*** SELECTED EXTRACT

The content and duration of medical training has changed since 1870, with a mixture of optional and compulsory elements and an increasing recognition of history and the arts. The Worshipful Society of Apothecaries initiated the diploma in 1970. The Diploma in the History of Medicine has since been examined annually. It was designed in part as a qualification for those wishing to teach the history of medicine and is evidence of a good general knowledge of up-to-date sources and methods of inquiry, of good factual knowledge and also an ability to lecture to an audience in an interesting and entertaining manner.

== Applicants ==
Applicants are usually doctors, medical students, and other allied healthcare professionals. Blue Badge tourist guides have also completed the course.

== Topics taught ==
Exam technique, examination and writing skills are included in the curriculum, as well as the history of traditional western medical tradition. History of ancient Egyptian, Chinese, Ayurvedic, Greek and Roman medicine are taught by historians of medicine such as Vivian Nutton and W. F. Bynum. In addition to history of nursing and general practice, there is also a session on history of pharmacy.

== The exam ==
All parts need to be passed.
1. Two written papers, one of short answers and the other of essays.
2. 5000 word dissertation based on local medical history, role of an individual and development of aspects such as aviation medicine.

******
*** PROVIDED DATA

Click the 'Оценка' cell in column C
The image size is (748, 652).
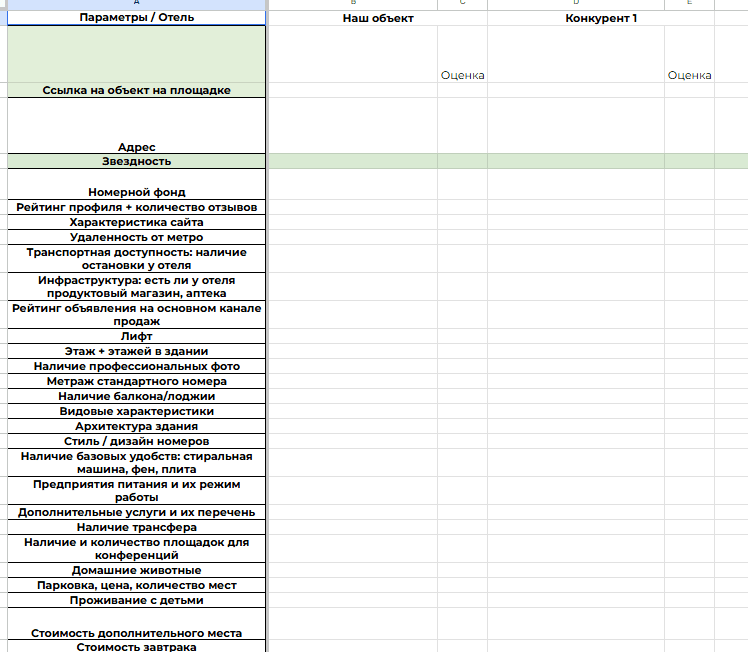pos(462,75)
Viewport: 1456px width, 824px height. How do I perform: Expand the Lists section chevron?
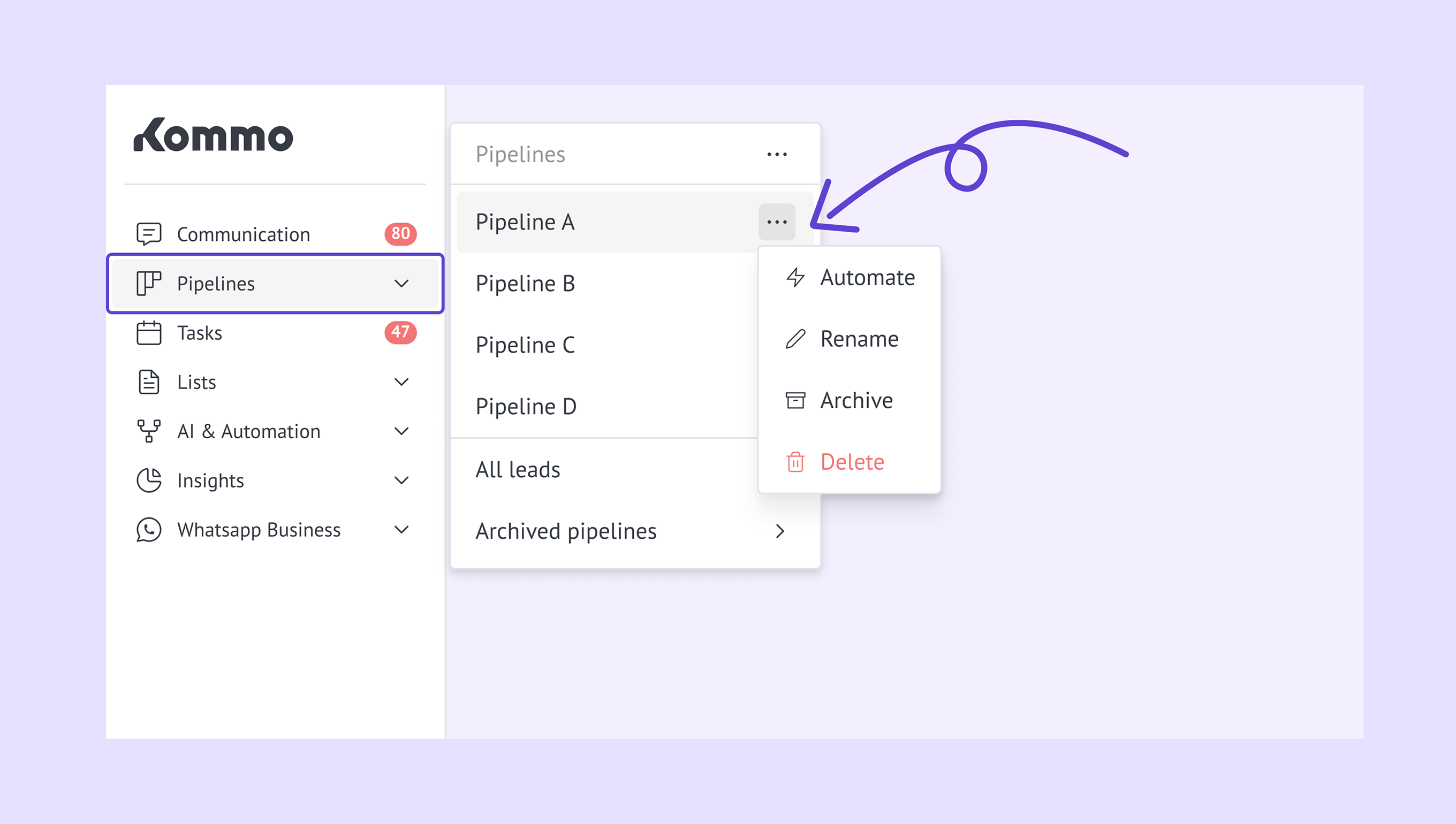point(401,382)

******

> _REQUIRED ACTION 1_
Name every medical tradition whose history, according to the text on the Diploma in the History of Medicine, is taught by historians of medicine.
> _REQUIRED ACTION 2_
Please extend the text on the Diploma in the History of Medicine, picking up right after its final sentence.
The data has no connection to the text about the Diploma in the History of Medicine.

> _RESPONSE AREA 1_
Ancient Egyptian, Chinese, Ayurvedic, Greek, Roman

> _RESPONSE AREA 2_
3. A test lecture to demonstrate an ability to lecture in history of medicine.

== Prizes and awards ==
Osler Lecture

The Macabean Prize for best Dissertation

The Sydney Selwyn Prize is awarded to the best candidate in the Diploma in the Philosophy of Medicine examination.

== Post graduation activities ==
Following qualification, DHMSA graduates have proceeded to be involved in history of medicine related activities. Professor Sean Hughes has lectured on John Keats and Dr Peter Down has lectured on Dr John Paulley (1918-2007) and history of medicines. Some have become presidents of the History of Medicine Society at The Royal Society of Medicine, London and the British Society for the History of Medicine whilst others have formed societies elsewhere, such as the West Sussex History of Medicine Society. A proposal to include a Master's degree has been made.